§ **Work order**
Output all of the records exactly, word for word.

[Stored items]
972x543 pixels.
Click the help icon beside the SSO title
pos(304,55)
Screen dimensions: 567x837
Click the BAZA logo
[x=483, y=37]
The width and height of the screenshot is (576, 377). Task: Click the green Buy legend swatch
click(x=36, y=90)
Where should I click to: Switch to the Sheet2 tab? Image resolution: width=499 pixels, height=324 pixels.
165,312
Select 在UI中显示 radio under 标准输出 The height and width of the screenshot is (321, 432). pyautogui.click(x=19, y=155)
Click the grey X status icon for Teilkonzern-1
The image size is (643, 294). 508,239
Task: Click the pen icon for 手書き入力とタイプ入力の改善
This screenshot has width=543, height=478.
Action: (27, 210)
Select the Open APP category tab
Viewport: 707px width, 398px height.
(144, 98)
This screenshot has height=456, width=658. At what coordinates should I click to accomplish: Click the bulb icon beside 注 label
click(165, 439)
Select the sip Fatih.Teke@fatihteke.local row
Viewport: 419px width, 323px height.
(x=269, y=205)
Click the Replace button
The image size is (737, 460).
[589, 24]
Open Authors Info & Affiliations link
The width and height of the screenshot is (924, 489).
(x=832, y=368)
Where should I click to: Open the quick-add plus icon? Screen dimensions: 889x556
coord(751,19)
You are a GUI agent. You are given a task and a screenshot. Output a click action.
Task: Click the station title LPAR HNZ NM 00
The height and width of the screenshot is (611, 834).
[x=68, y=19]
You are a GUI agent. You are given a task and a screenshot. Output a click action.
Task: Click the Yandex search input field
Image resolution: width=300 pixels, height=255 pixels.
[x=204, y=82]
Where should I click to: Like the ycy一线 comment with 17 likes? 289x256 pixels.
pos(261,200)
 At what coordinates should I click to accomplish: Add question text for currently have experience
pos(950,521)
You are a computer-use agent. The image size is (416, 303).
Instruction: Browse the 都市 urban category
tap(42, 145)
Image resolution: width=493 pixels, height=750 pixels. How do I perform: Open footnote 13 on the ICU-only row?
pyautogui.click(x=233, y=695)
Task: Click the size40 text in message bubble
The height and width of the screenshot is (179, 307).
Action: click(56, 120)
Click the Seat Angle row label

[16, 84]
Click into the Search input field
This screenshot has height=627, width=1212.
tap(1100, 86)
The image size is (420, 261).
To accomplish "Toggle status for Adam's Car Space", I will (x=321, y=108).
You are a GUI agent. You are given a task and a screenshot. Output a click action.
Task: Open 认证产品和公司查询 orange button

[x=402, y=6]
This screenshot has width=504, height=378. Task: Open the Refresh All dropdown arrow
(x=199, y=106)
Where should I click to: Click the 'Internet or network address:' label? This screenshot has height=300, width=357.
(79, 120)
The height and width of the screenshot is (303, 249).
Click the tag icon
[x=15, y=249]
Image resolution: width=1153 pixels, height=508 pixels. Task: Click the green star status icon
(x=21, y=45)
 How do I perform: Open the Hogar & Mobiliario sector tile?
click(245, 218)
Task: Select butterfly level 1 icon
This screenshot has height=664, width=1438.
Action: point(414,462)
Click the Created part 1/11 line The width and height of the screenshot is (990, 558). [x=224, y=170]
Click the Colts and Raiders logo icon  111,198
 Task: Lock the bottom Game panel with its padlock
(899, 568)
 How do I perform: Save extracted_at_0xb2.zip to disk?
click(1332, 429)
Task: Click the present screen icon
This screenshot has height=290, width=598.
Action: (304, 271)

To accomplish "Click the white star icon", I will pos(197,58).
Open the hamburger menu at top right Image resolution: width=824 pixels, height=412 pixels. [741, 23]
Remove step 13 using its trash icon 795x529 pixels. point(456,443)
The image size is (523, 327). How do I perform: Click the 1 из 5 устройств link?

§ **Answer to this task**
972x543 pixels.
Click the help icon beside the SSO title
pos(304,55)
Screen dimensions: 567x837
Click the BAZA logo
[x=483, y=37]
The width and height of the screenshot is (576, 377). Task: Click the green Buy legend swatch
click(x=36, y=90)
Where should I click to: Switch to the Sheet2 tab? Image resolution: width=499 pixels, height=324 pixels.
165,312
Select 在UI中显示 radio under 标准输出 The height and width of the screenshot is (321, 432). pyautogui.click(x=19, y=155)
Click the grey X status icon for Teilkonzern-1
The image size is (643, 294). 508,239
Task: Click the pen icon for 手書き入力とタイプ入力の改善
This screenshot has width=543, height=478.
Action: (27, 210)
Select the Open APP category tab
Viewport: 707px width, 398px height.
(144, 98)
This screenshot has height=456, width=658. At what coordinates should I click to accomplish: Click the bulb icon beside 注 label
click(165, 439)
Select the sip Fatih.Teke@fatihteke.local row
Viewport: 419px width, 323px height.
(x=269, y=205)
Click the Replace button
The image size is (737, 460).
[589, 24]
Open Authors Info & Affiliations link
The width and height of the screenshot is (924, 489).
(x=832, y=368)
Where should I click to: Open the quick-add plus icon? Screen dimensions: 889x556
coord(751,19)
You are a GUI agent. You are given a task and a screenshot. Output a click action.
Task: Click the station title LPAR HNZ NM 00
The height and width of the screenshot is (611, 834).
[x=68, y=19]
You are a GUI agent. You are given a task and a screenshot. Output a click action.
Task: Click the Yandex search input field
Image resolution: width=300 pixels, height=255 pixels.
[x=204, y=82]
Where should I click to: Like the ycy一线 comment with 17 likes? 289x256 pixels.
pos(261,200)
 At what coordinates should I click to accomplish: Add question text for currently have experience
pos(950,521)
You are a computer-use agent. The image size is (416, 303).
Instruction: Browse the 都市 urban category
tap(42, 145)
Image resolution: width=493 pixels, height=750 pixels. How do I perform: Open footnote 13 on the ICU-only row?
pyautogui.click(x=233, y=695)
Task: Click the size40 text in message bubble
The height and width of the screenshot is (179, 307).
Action: click(56, 120)
Click the Seat Angle row label

[16, 84]
Click into the Search input field
This screenshot has height=627, width=1212.
tap(1100, 86)
The image size is (420, 261).
To accomplish "Toggle status for Adam's Car Space", I will (x=321, y=108).
You are a GUI agent. You are given a task and a screenshot. Output a click action.
Task: Open 认证产品和公司查询 orange button

[x=402, y=6]
This screenshot has width=504, height=378. Task: Open the Refresh All dropdown arrow
(x=199, y=106)
Where should I click to: Click the 'Internet or network address:' label? This screenshot has height=300, width=357.
(79, 120)
The height and width of the screenshot is (303, 249).
Click the tag icon
[x=15, y=249]
Image resolution: width=1153 pixels, height=508 pixels. Task: Click the green star status icon
(x=21, y=45)
 How do I perform: Open the Hogar & Mobiliario sector tile?
click(245, 218)
Task: Select butterfly level 1 icon
This screenshot has height=664, width=1438.
Action: point(414,462)
Click the Created part 1/11 line The width and height of the screenshot is (990, 558). [x=224, y=170]
Click the Colts and Raiders logo icon  111,198
 Task: Lock the bottom Game panel with its padlock
(899, 568)
 How do I perform: Save extracted_at_0xb2.zip to disk?
click(1332, 429)
Task: Click the present screen icon
This screenshot has height=290, width=598.
Action: (304, 271)

To accomplish "Click the white star icon", I will pos(197,58).
Open the hamburger menu at top right Image resolution: width=824 pixels, height=412 pixels. [741, 23]
Remove step 13 using its trash icon 795x529 pixels. point(456,443)
The image size is (523, 327). How do I perform: Click the 1 из 5 устройств link?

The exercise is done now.